> _YOUR OBJECTIVE_:
Below are the records; give again exactly the lines that run from the one with "Instruction: Open the" through the last line.

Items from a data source

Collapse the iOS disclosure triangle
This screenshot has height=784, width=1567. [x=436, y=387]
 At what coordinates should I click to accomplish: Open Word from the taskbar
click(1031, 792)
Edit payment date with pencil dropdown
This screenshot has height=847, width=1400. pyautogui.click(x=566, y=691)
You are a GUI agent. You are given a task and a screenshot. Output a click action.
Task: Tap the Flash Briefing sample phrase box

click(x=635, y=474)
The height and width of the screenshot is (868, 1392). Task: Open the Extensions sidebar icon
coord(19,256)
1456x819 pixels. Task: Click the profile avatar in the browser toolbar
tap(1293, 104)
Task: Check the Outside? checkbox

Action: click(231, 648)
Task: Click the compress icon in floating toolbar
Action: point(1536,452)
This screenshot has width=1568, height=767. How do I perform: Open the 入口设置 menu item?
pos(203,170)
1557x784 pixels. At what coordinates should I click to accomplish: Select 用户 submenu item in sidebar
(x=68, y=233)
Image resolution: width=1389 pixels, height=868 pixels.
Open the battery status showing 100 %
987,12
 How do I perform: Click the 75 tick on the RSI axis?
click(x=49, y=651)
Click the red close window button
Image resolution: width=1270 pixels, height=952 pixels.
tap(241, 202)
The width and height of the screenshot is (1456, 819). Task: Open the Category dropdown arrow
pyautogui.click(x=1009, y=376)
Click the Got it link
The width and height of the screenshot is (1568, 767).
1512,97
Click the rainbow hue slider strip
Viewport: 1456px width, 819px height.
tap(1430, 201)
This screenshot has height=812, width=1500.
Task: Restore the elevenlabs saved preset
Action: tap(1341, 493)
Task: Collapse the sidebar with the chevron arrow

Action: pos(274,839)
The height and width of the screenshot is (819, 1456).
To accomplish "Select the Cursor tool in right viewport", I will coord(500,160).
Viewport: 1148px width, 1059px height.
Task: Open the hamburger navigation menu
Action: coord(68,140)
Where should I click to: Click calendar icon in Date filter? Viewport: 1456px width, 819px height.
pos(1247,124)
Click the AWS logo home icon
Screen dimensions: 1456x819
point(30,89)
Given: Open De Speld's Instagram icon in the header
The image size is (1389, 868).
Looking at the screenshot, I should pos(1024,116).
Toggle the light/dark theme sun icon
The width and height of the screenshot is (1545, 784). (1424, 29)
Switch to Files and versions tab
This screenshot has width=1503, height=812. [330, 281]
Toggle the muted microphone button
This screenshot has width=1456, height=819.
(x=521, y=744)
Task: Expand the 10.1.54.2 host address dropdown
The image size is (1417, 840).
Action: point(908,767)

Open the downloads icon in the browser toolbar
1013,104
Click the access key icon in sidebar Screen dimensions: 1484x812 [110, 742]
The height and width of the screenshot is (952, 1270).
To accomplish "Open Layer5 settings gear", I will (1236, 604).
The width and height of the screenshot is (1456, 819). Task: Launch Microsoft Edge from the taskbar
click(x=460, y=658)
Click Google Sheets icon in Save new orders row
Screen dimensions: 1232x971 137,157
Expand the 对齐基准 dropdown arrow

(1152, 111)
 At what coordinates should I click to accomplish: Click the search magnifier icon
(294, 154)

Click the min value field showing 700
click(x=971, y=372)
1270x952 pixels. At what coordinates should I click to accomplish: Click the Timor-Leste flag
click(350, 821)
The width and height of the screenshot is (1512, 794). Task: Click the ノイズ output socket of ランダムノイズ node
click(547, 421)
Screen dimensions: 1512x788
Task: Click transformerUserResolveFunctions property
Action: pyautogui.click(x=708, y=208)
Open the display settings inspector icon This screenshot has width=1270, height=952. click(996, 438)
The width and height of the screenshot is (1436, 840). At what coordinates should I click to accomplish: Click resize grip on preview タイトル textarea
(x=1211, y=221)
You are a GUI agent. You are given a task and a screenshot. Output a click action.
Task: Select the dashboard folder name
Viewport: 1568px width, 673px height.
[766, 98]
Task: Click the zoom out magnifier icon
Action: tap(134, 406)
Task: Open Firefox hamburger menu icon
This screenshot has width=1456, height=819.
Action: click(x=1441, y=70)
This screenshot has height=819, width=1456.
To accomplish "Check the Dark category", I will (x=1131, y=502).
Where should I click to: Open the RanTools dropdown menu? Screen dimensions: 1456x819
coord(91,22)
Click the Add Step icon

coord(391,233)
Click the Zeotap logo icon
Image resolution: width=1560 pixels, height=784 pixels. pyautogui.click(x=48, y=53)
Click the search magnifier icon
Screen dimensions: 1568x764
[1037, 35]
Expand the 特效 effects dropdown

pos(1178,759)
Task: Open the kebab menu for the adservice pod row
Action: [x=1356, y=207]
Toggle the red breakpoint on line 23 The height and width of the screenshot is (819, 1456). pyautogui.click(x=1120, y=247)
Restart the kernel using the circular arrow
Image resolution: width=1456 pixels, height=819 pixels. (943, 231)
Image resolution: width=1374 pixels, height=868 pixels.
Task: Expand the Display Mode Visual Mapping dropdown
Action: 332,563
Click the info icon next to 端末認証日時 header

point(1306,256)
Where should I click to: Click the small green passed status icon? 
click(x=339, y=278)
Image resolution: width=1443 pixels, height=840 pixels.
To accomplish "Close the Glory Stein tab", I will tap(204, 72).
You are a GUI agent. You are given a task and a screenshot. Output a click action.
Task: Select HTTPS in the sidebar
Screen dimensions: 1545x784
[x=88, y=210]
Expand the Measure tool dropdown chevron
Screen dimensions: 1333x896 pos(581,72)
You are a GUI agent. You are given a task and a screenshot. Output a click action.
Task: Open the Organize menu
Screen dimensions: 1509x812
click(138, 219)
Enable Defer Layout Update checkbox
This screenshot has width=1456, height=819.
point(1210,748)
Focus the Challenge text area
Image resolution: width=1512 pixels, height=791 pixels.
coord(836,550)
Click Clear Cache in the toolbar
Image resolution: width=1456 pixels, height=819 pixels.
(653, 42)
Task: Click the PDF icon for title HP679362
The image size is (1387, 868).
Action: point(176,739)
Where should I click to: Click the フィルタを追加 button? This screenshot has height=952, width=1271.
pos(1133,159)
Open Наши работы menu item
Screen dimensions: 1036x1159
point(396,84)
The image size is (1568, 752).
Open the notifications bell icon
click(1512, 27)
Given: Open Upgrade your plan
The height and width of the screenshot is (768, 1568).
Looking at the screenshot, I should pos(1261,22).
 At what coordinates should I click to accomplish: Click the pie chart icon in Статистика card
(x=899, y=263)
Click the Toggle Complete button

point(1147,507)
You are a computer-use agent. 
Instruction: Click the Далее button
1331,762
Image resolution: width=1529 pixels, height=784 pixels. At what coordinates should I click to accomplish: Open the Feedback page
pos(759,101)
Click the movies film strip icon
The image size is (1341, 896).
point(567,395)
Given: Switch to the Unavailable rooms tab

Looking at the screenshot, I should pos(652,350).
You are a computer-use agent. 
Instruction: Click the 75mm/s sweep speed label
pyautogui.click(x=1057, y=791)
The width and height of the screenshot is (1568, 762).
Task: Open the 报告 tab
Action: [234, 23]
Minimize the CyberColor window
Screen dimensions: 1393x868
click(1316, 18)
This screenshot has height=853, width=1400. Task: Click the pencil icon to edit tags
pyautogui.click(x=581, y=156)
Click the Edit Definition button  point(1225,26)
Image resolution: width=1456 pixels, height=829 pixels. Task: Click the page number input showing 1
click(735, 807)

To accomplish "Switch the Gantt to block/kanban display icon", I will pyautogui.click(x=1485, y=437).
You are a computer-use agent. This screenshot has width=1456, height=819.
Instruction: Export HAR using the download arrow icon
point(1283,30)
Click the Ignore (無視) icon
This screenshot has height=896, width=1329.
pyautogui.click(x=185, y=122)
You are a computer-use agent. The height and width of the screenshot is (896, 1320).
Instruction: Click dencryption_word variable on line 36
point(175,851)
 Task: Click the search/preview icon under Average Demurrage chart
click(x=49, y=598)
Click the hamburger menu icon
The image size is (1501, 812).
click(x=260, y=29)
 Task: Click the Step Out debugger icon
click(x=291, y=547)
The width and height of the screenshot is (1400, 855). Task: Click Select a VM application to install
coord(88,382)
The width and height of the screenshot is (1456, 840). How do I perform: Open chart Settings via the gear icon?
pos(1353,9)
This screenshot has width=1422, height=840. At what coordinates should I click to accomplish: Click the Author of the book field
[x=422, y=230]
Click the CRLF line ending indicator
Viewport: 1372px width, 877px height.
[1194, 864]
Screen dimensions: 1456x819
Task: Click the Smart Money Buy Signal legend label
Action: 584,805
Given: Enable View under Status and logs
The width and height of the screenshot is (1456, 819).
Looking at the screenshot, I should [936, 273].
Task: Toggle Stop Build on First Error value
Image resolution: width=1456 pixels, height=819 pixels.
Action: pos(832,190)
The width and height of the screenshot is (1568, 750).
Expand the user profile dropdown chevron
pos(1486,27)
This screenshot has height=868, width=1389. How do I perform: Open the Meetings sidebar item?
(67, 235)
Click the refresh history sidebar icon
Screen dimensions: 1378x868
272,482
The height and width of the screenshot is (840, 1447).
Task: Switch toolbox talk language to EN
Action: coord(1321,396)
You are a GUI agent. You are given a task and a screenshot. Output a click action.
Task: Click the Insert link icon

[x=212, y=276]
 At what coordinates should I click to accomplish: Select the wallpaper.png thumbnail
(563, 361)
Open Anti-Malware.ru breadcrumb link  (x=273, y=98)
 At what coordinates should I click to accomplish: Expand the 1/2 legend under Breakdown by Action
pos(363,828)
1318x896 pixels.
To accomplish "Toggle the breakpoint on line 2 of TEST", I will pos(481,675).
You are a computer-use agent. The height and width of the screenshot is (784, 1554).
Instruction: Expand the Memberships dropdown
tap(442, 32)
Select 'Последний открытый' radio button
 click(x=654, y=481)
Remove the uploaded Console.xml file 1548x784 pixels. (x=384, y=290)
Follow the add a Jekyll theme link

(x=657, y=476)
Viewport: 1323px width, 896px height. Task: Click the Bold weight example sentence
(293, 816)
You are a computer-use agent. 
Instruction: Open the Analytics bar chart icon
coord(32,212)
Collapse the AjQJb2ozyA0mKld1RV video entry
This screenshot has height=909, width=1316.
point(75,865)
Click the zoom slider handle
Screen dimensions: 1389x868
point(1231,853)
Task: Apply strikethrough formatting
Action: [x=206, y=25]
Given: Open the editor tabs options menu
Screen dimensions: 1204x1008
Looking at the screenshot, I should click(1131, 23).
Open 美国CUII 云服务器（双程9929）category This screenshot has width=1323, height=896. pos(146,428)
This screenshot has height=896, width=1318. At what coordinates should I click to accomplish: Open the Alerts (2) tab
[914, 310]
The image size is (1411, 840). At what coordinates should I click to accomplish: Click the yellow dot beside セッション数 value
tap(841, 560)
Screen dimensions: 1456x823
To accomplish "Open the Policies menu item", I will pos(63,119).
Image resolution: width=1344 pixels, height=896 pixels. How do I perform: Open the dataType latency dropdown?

> _EXERCISE SOLUTION_:
Instruction: Open the Analytics bar chart icon
coord(32,212)
Collapse the AjQJb2ozyA0mKld1RV video entry
This screenshot has height=909, width=1316.
point(75,865)
Click the zoom slider handle
Screen dimensions: 1389x868
point(1231,853)
Task: Apply strikethrough formatting
Action: [x=206, y=25]
Given: Open the editor tabs options menu
Screen dimensions: 1204x1008
Looking at the screenshot, I should click(1131, 23).
Open 美国CUII 云服务器（双程9929）category This screenshot has width=1323, height=896. pos(146,428)
This screenshot has height=896, width=1318. At what coordinates should I click to accomplish: Open the Alerts (2) tab
[914, 310]
The image size is (1411, 840). At what coordinates should I click to accomplish: Click the yellow dot beside セッション数 value
tap(841, 560)
Screen dimensions: 1456x823
To accomplish "Open the Policies menu item", I will pos(63,119).
Image resolution: width=1344 pixels, height=896 pixels. How do I perform: Open the dataType latency dropdown?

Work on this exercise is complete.